Ataki APT w I kwartale 2017 r., czyli ukraść pieniądze i zatrzeć ślady

Przeczytaj także: Ataki APT w I kwartale 2018 r., czyli Azja na celowniku

Kaspersky Lab po raz kolejny już przygląda się trendom, którym ulegają ataki APT (ang. Advanced Persistent Threat). Analiza sytuacji z początku roku wskazuje na doniosłe dla rozwoju ataków ukierunkowanych wydarzenia i zarysowujące się tendencje, wobec których firmy i inne organizacje na pewno ne powinny zostać obojętne.

Podstawą raportu są obserwacje ekspertów Kaspersky Lab, którzy przez cały I kwartał śledzili aktywność cyberprzestępców stosujących ataki APT.

Ataki APT - kluczowe wydarzenia w I kwartale 2017 roku

• Cyberprzestępcy stosujący ataki APT uciekali się do wykorzystywania programów niszczących dane, co służyło zarówno cybersabotażowi, jak i zacieraniu śladów operacji szpiegowskich. Nowa fala ataków Shamoon wykorzystała oprogramowanie niszczące dane, które przeszło istotną ewolucję. Śledztwo w tej sprawie doprowadziło do wykrycia programu StoneDrill oraz zidentyfikowania podobieństw między nim a kodem szkodnika wykorzystywanego przez grupę NewsBeef (Charming Kitten). Ofiara programu StoneDrill została zlokalizowana w Europie.
• Cyberprzestępcy stosujący ataki ukierunkowane rozszerzają swoją działalność o kradzież pieniędzy. Podczas długotrwałego śledzenia ugrupowania Lazarus zidentyfikowano podgrupę, określoną przez Kaspersky Lab jako BlueNoroff, która aktywnie atakowała instytucje finansowe w różnych regionach, łącznie z głośnym atakiem w Polsce. Uważa się, że BlueNoroff odpowiada za napad na Centralny Bank Bangladeszu, w ramach którego skradziono 81 mln dolarów.
• W atakach przeprowadzanych zarówno przez ugrupowania stosujące zagrożenia ukierunkowane, jak i innych cyberprzestępców coraz częściej wykorzystuje się szkodliwe oprogramowanie, które rezyduje wyłącznie w pamięci i nie zapisuje żadnych plików, co pomaga uniknąć wykrycia i utrudnić dochodzenie kryminalistyczne. Eksperci z Kaspersky Lab zidentyfikowali przykłady takich programów w narzędziach wykorzystywanych w atakach Shamoon, w atakach na banki wschodnioeuropejskie oraz w arsenale wielu innych ugrupowań przestępczych stosujących zagrożenia APT.

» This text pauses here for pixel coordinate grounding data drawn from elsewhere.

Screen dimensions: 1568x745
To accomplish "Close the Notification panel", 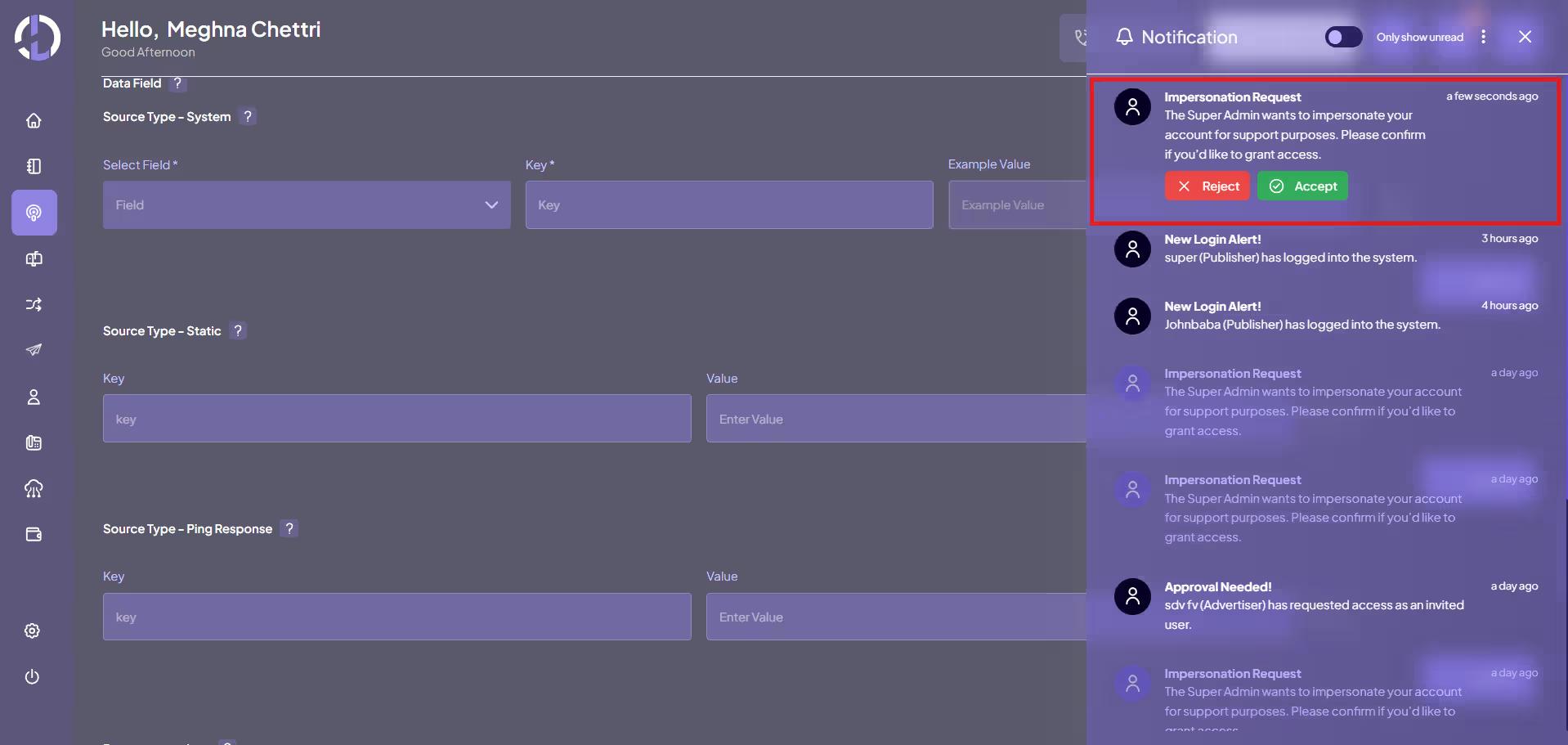I will [1525, 37].
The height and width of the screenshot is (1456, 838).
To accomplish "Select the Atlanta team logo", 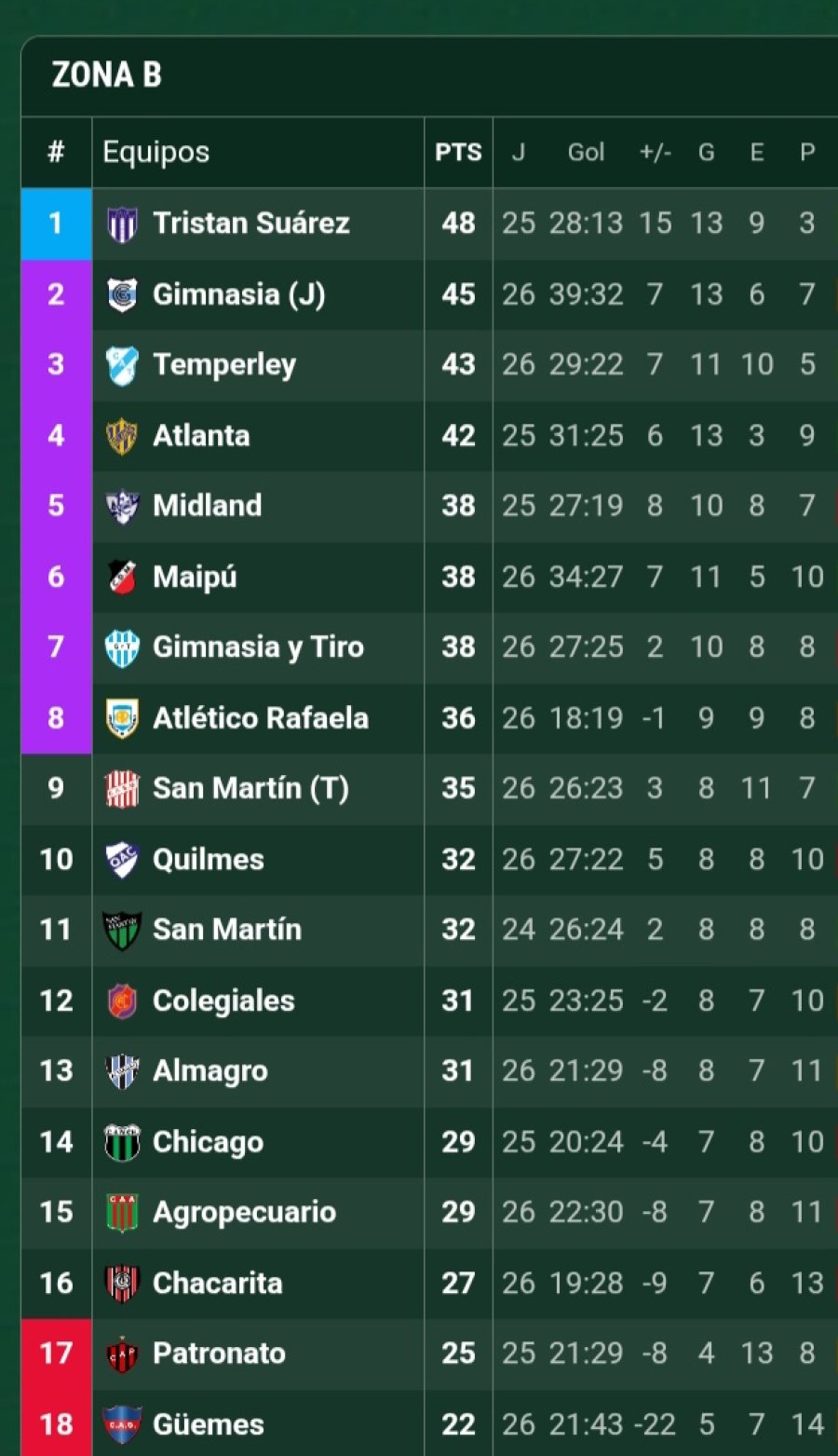I will [122, 435].
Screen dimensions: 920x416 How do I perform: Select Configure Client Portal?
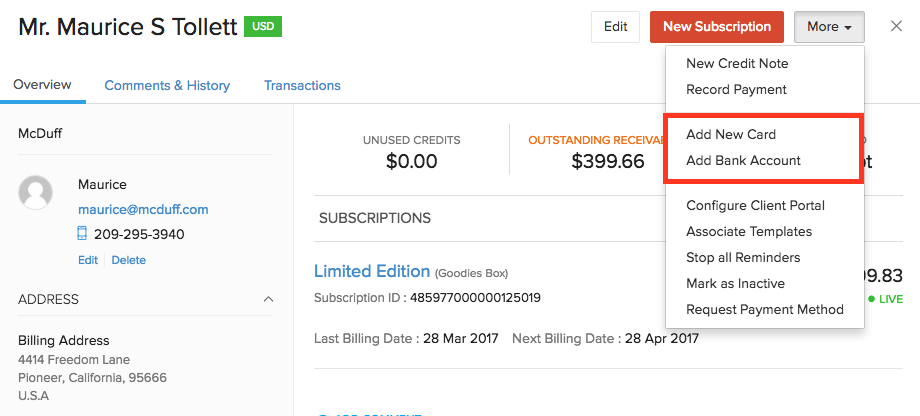click(x=755, y=205)
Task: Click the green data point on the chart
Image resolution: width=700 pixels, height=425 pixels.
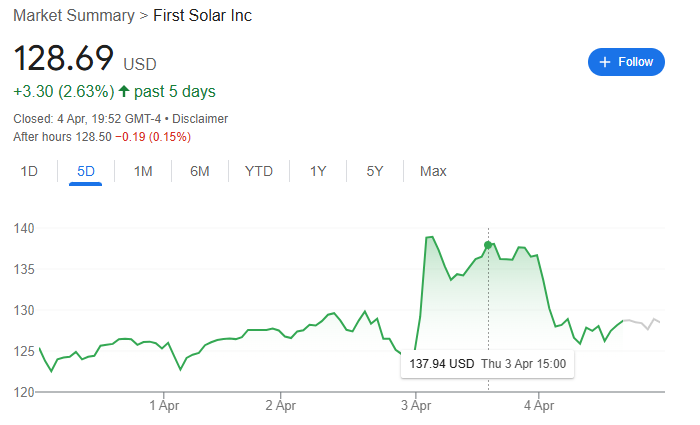Action: [x=488, y=245]
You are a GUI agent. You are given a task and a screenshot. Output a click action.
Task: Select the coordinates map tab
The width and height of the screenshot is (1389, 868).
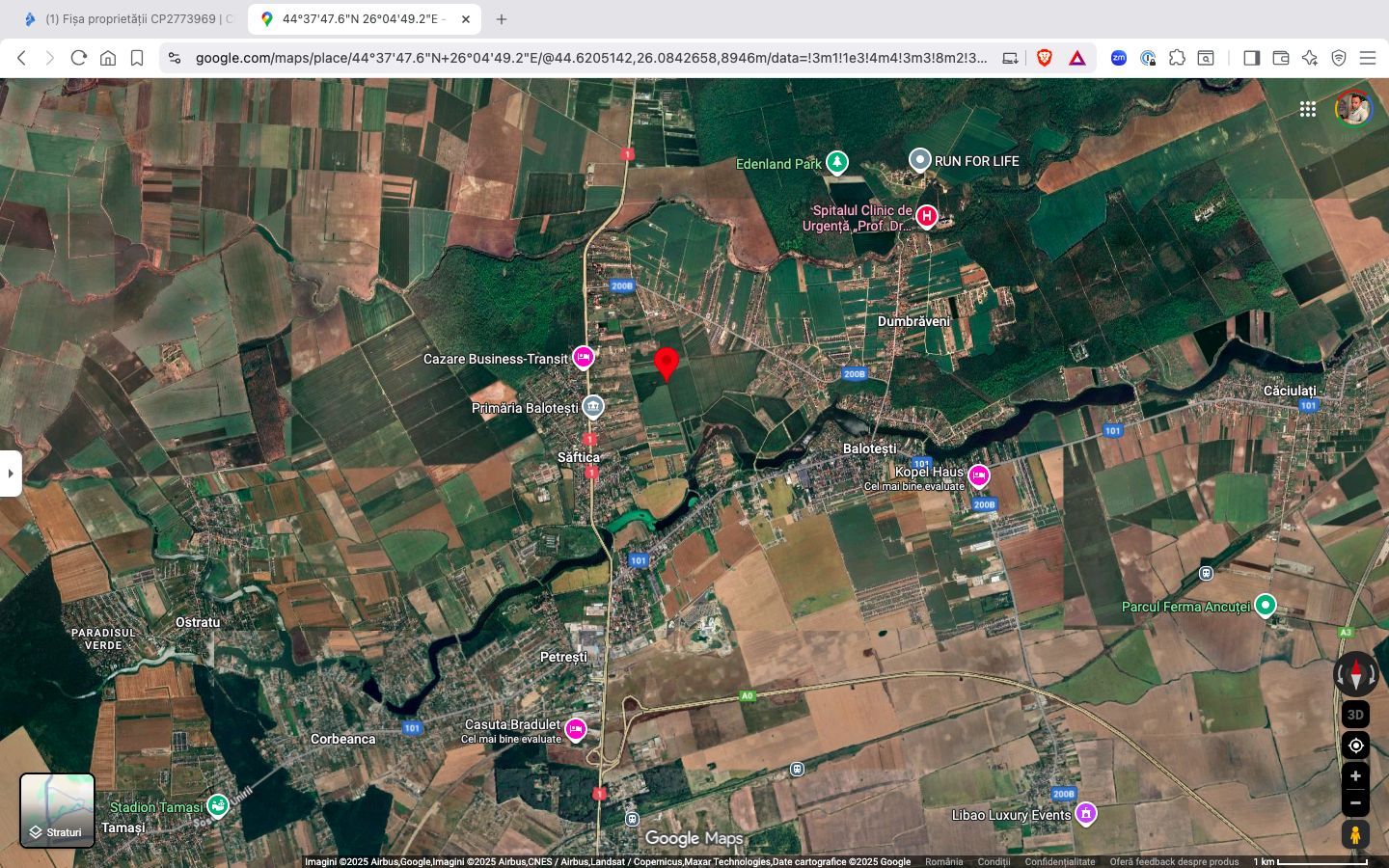click(x=357, y=19)
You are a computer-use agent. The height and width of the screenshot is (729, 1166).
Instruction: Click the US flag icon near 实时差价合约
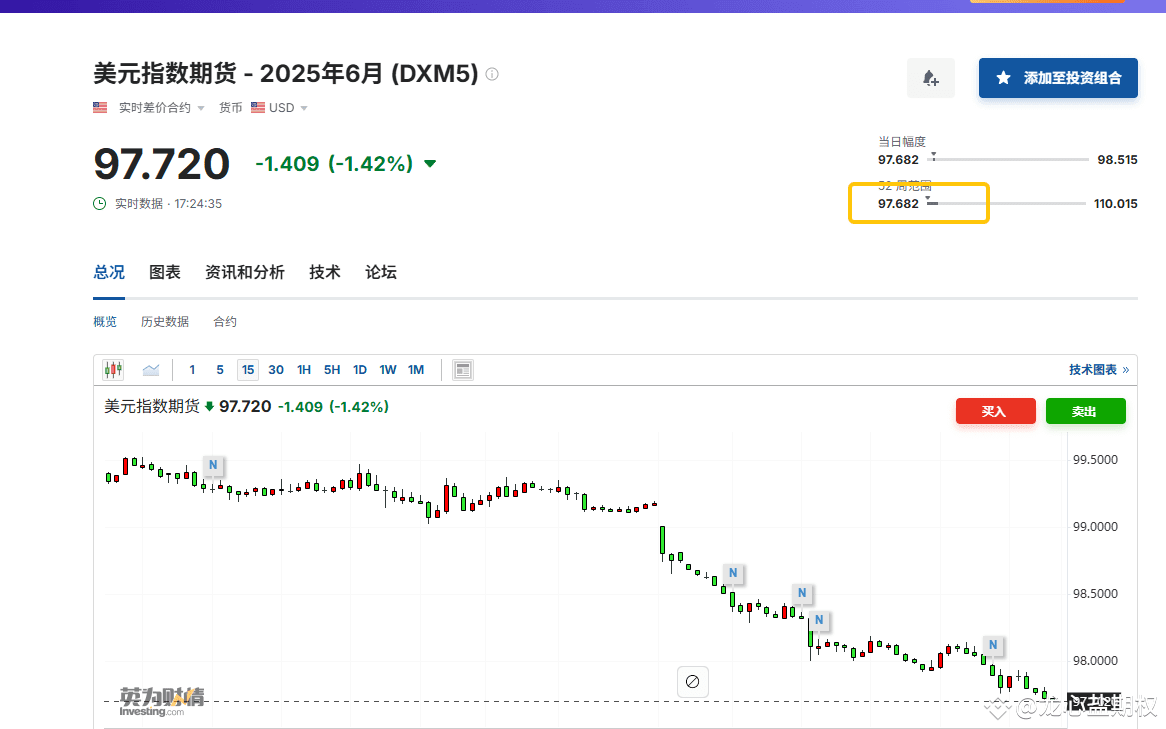99,107
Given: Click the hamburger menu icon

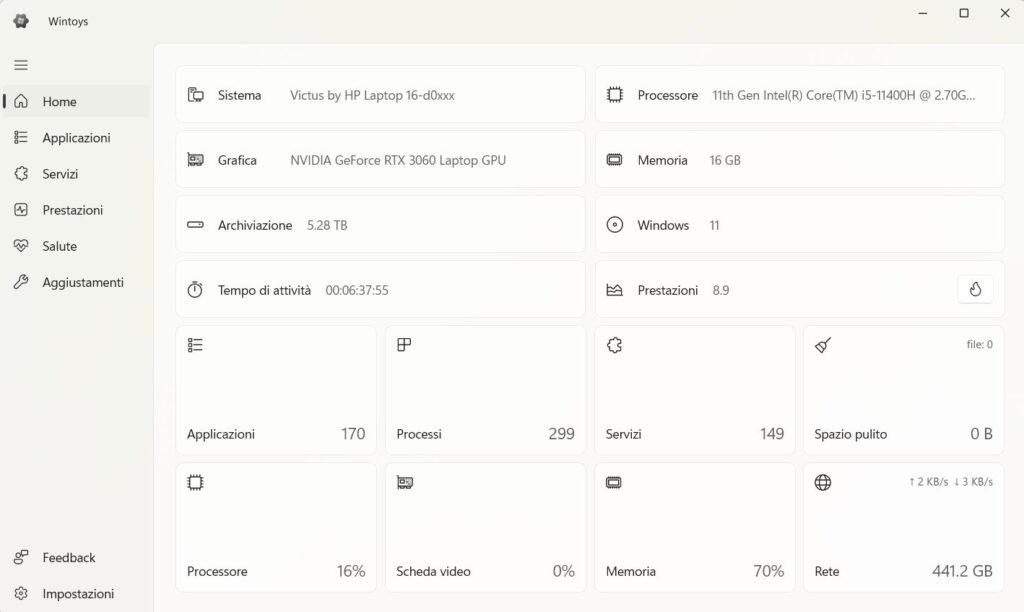Looking at the screenshot, I should 21,65.
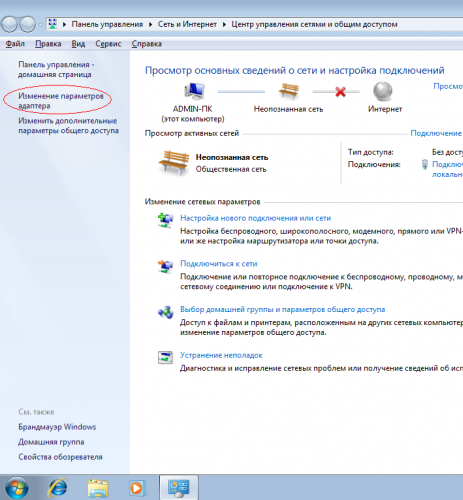Click Изменить дополнительные параметры общего доступа
The image size is (463, 500).
(x=68, y=126)
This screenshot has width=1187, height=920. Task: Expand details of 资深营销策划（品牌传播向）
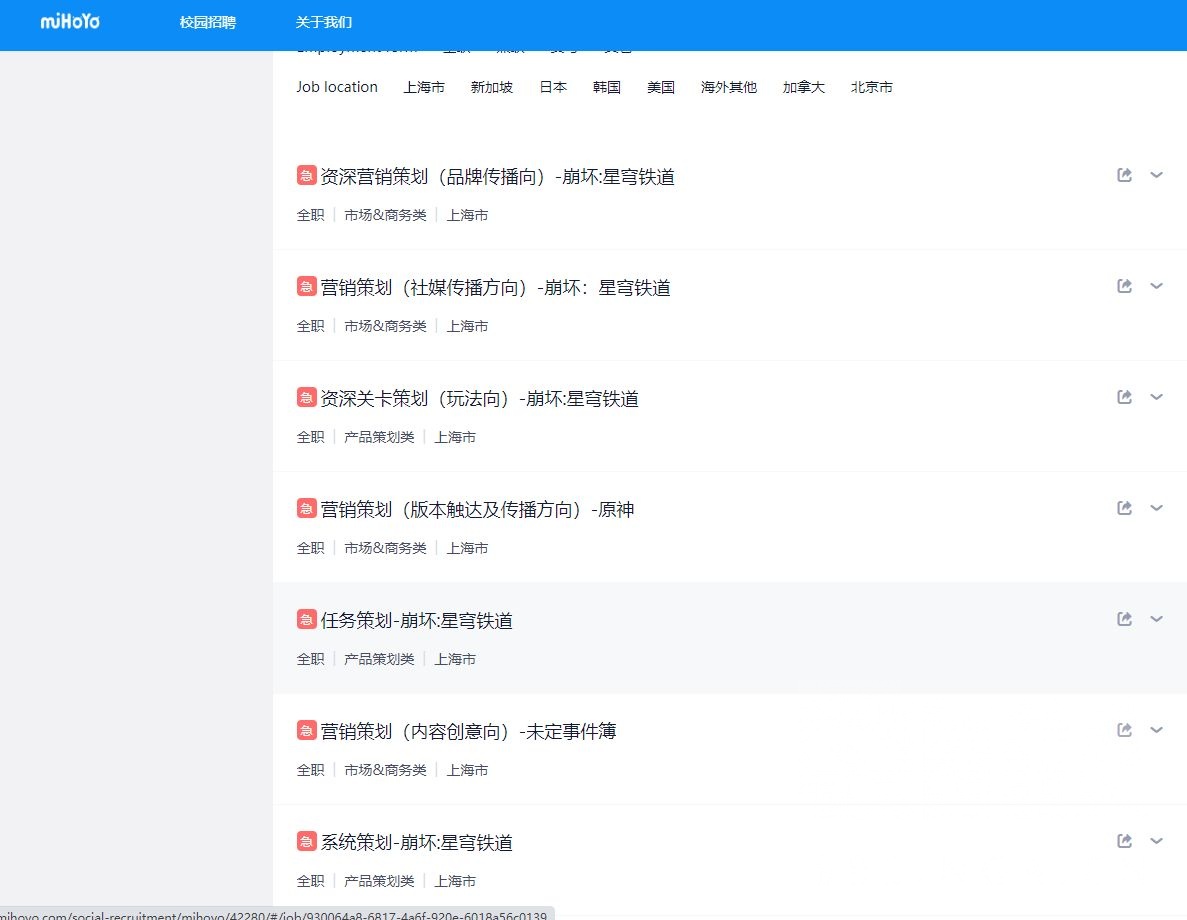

Krajobraz zagrożeń APT podlega ciągłej ewolucji, a atakujący są coraz częściej dobrze przygotowani, szukając i wykorzystując nowe luki oraz możliwości. Dlatego tak istotne znaczenie mają dane analityczne dotyczące zagrożeń: pozwalają one organizacjom zrozumieć sytuację i wskazują działania, jakie powinny podjąć. Na przykład krajobraz zagrożeń w I kwartale wskazuje na potrzebę stosowania analizy kryminalistycznej pamięci i reagowania na incydenty w celu zwalczania ataków z udziałem szkodliwego oprogramowania bezplikowego, jak również potrzebę ochrony, która pozwala na wykrywanie anomalii w bieżącej aktywności sieci – powiedział Juan Andres Guerrero-Saade, starszy badacz ds. cyberbezpieczeństwa, Globalny Zespół ds. Badań i Analiz (GReAT), Kaspersky Lab.

Globalny Zespół ds. Badań i Analiz działający w ramach Kaspersky Lab śledzi obecnie ponad sto ugrupowań cyberprzestępczych i wyrafinowanych szkodliwych operacji wymierzonych w organizacje komercyjne i rządowe w ponad 80 krajach. W pierwszym kwartale 2017 r. eksperci z firmy opracowali 33 prywatne raporty dla subskrybentów usług Kaspersky Intelligence Services, zawierające dane odnoszące się do oznak infekcji oraz reguły YARA, które pomagają w kryminalistyce i identyfikowaniu szkodliwego oprogramowania.